Arte de Eduardo Nasi


O armazém da esquina foi a minha universidade do olhar.

Quando a mãe pedia para comprar algo, eu demorava o dobro de tempo pra voltar, atraído pelos efeitos especiais da simplicidade: a mão mecânica agarrando os produtos no alto, os baleiros girando, o imenso refrigerador que lembrava um cofre.

Os barulhos do armazém do Seu Alencar cadenciaram a minha respiração. Lá prendia o grito, soltava a voz.

Aquele espaço tinha a grandeza de um museu minúsculo, infantil. Não existia banco e cadeira, sentava nos sacos de grãos. Às vezes dava licença para algum freguês pegar uma pá de feijão.

O prédio amarelo e descascado regrava os meus horários. Tanto que sabia o momento de ir para escola quando ele levantava a pesada porta de ferro, vinha a ser o meu alarme de amanhecer. Tanto que sabia o momento de jantar quando ele baixava a pesada porta de ferro: vinha a ser o meu despertador de estrelas.

Encontrava o bairro inteiro no saguão de secos e molhados. Conviviam com harmonia os malucos e os mais certos, os mais tortos e os mais retos. Não havia melhor ou pior sujeito, havia histórias de vida.

Na caderneta, reinava o sobrenome da família. No balcão, o apelido é que mandava.

O que me encantava era testemunhar a negociação dos pedreiros com Seu Alencar, tentando ampliar a compra pelo menor preço.

Um enviado, sempre diferente, buscava o lanche da turma inteira envolvida em levantar uma construção em minha rua.

O cardápio não mudava.

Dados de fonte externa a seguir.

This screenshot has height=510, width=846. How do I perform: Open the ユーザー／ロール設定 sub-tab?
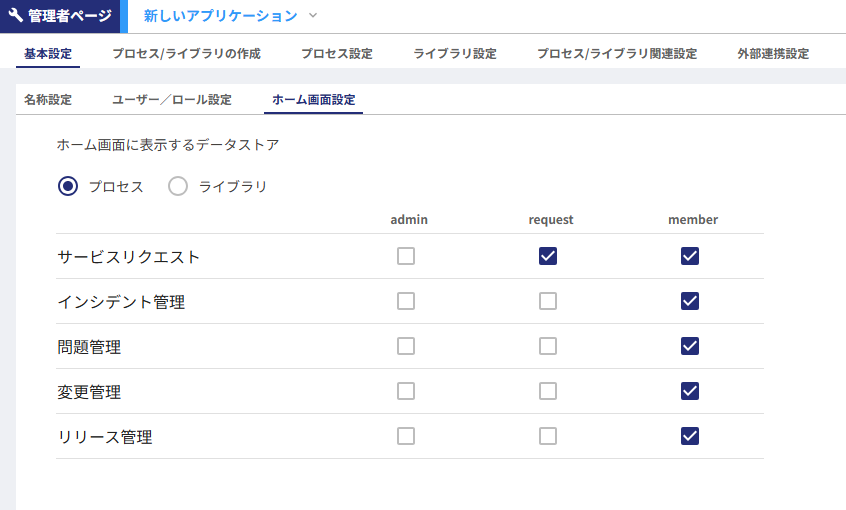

Consistia em pão francês com mortadela, acompanhado de Coca-cola litro.

Mas não cinco ou seis pães como de minha família, e sim sessenta para cima. Uma fortuna para a minha cabeça de bolita.

Sacos e sacos de pães, quilos e quilos de mortadela. Um assalto à mão desarmada na padaria.

Seu Alencar ficava horas fatiando o produto na máquina. Quando não tinha ninguém para ajudar, pedia o meu auxílio.

Eu retirava a embalagem e alcançava os blocos de presunto. Ele agradecia, e ia laminando um a um, com paciência artesanal, procurando manter a espessura igual entre as folhas de carne.

Uma vez por semana faço questão de comer pão e mortadela em homenagem ao passado de menino.  A cada ano, ergo um novo andar no edifício da memória sem jamais esquecer os meus alicerces.

Toda esquina merecia um armazém, com fiado em ordem alfabética, onde as pessoas ainda confiassem em seus vizinhos.